Les opérations militaires des deux adversaires étaient alors enveloppées d’une sorte de brouillard impénétrable. Personne ne pouvait nous dire, même en chiffres approximatifs, quelles étaient les forces qui avaient pris l’offensive contre nous. Tandis que les uns les estimaient à un millier de Cosaques, d’autres disaient trois, cinq et même dix mille hommes. La presse bourgeoise et les rumeurs que la bourgeoisie mettait en circulation (la bourgeoisie et la presse étaient encore passablement verbeux à cette époque) exagéraient démesurément les effectifs de Krasnov. Je me souviens d’avoir reçu les premiers renseignements précis du camarade Voskov, qui, ayant aperçu les colonnes de Cosaques à Sestroczk, affirmait catégoriquement qu’il y avait tout au plus dix mille sabres. Mais, nous avions aussi à craindre l’arrivée, à marche forcées, d’autres unités ; d’autant plus que le camarade Voskov ne parlait que des troupes amenées par le chemin de fer.

La quantité numérique des forces dont nous disposions pour les opposer aux cosaques était aussi indéterminée. Nous disposions de la garnison de Pétrograd, très nombreuses, il est vrai, mais composée de régiments qui avaient déjà perdu leur allant au cours des premières heures de la révolution. La vieille discipline s’en allait avec le vieux commandement. La révolution exigeait la destruction du vieux mécanisme de la guerre, mais la nouvelle discipline militaire, qui devait le remplacer, s’ébauchait à peine. On recrutait, en toute hâte, des détachements de gardes rouges, mais quelle serait leur combativité ? Nul ne le savait à cette date. Nous ne savions pas exactement où se trouvaient les stocks d’équipement militaire. Les anciens chefs ne se hâtaient pas de les mettre entre nos mains, et les autorités militaires nouvellement créées les ignoraient. Tout ceci rendait la conjoncture militaire générale très vague et particulièrement favorable à la naissance et à la propagation de rumeurs alarmantes.

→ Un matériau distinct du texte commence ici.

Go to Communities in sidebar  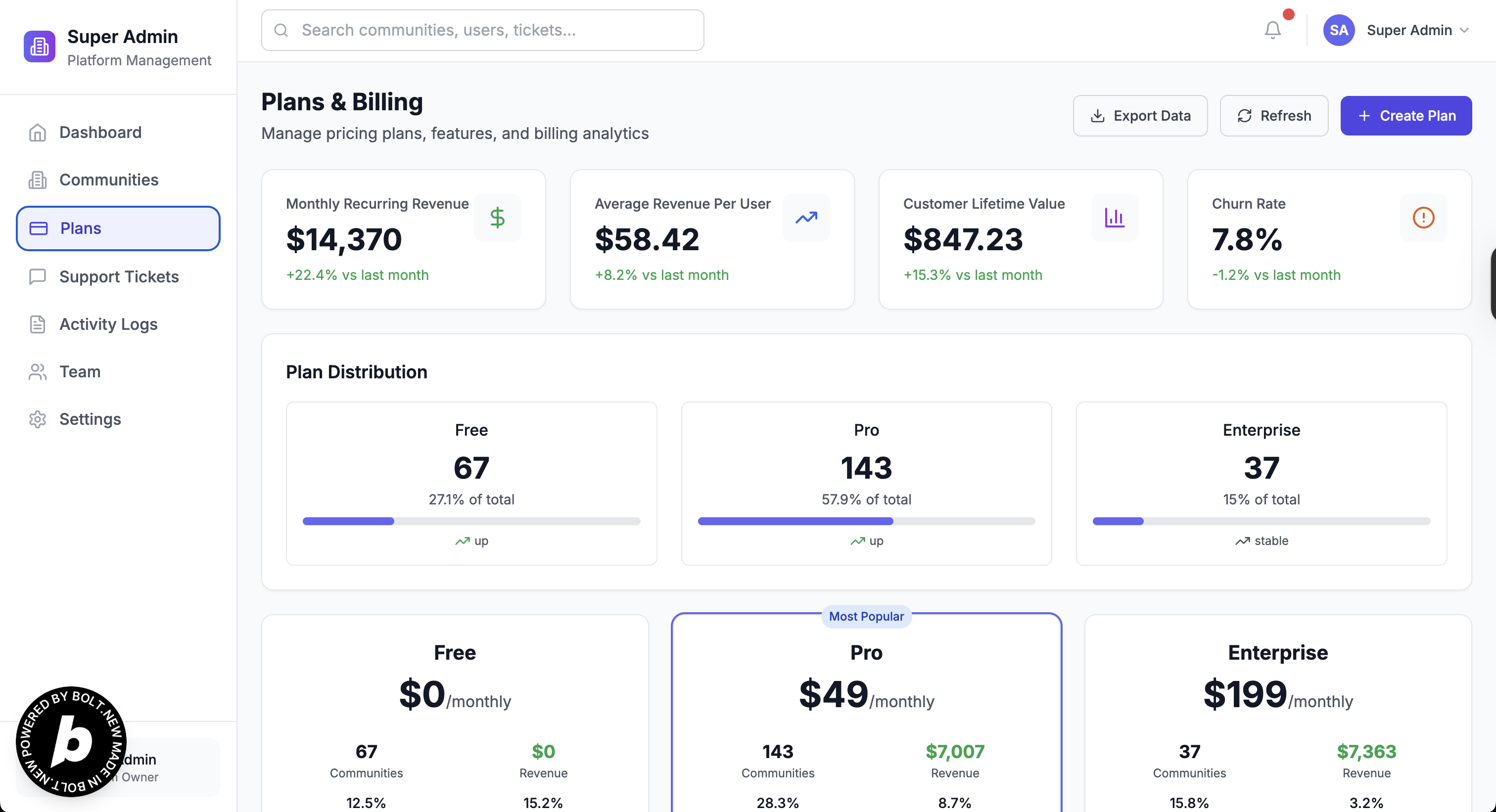(x=109, y=180)
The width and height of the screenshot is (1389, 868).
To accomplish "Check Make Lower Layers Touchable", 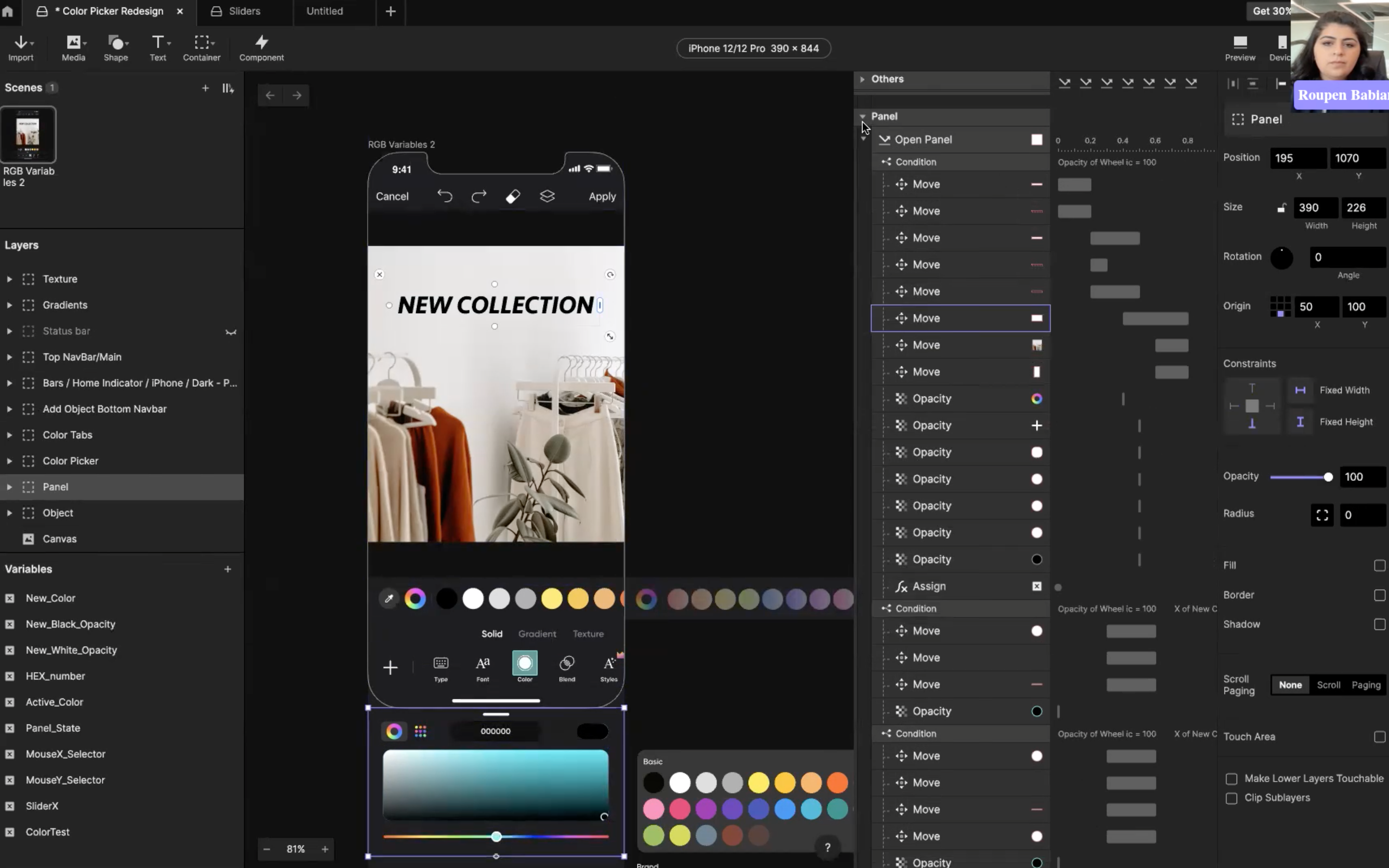I will (x=1231, y=779).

Nous nous réunîmes à Smolny — je ne me souviens pas de la date exacte — un conseil de délégués de la garnison et des représentants du commandement ; le camarade Lénine et moi furent invités à y participer. Une partie des officiers avait disparu, mais la plupart des chefs militaires restaient à leurs postes ne sachant trop que faire et estimant, par tradition, la désertion déshonorante. Pas un parmi les officiers qui assistèrent à ce conseil ne souffla mot sur l’inadmissibilité de la «guerre civile» ou sur l’inopportunité de résister à Kerensky et Kranov. Cette attitude des officiers s’expliquait, avant tout, par le profond abattement moral et par l’indifférence du commandement qui n’avait aucune raison de s’intéresser au régime de Krensky et, d’autre part, ne pouvait pas se réjouir de l’avènement du régime des Soviets. A cette date, la contre — révolution n’était pas encore organisée. Les agents de l’Entente n’ourdissaient pas encore leurs trames. Le parti le plus simple qui s’imposait, dans ces conditions, aux officiers était celui de demeurer fidèles à leurs régiments et de se soumettre absolument à leurs décisions. Nous devons aussi dire qu’à cette époque le commandement était déjà éligible et que les éléments les plus rétrogrades en avaient été expulsés.

Mais il ne se trouva pas, au conseil, d’officier qui consentît à assumer la responsabilité des opérations nécessaires. Deux raisons retenaient le commandement : il n’y avait pas, pour autant que je m’en rappelle, parmi les chefs militaires, qui assistaient au conseil, d’hommes ayant fait un stage de guerre plus ou moins sérieux, — et personne n’avait envie de se mêler d’une entreprise dont les conséquences demeuraient très énigmatiques. Après plusieurs tentatives infructueuses de charger tel ou tel officier de la direction des opérations le conseil arrêta finalement son choix sur le colonel Mouraviev, qui joua, plus tard, un rôle important dans de nombreuses actions militaires de la Russie des Soviets.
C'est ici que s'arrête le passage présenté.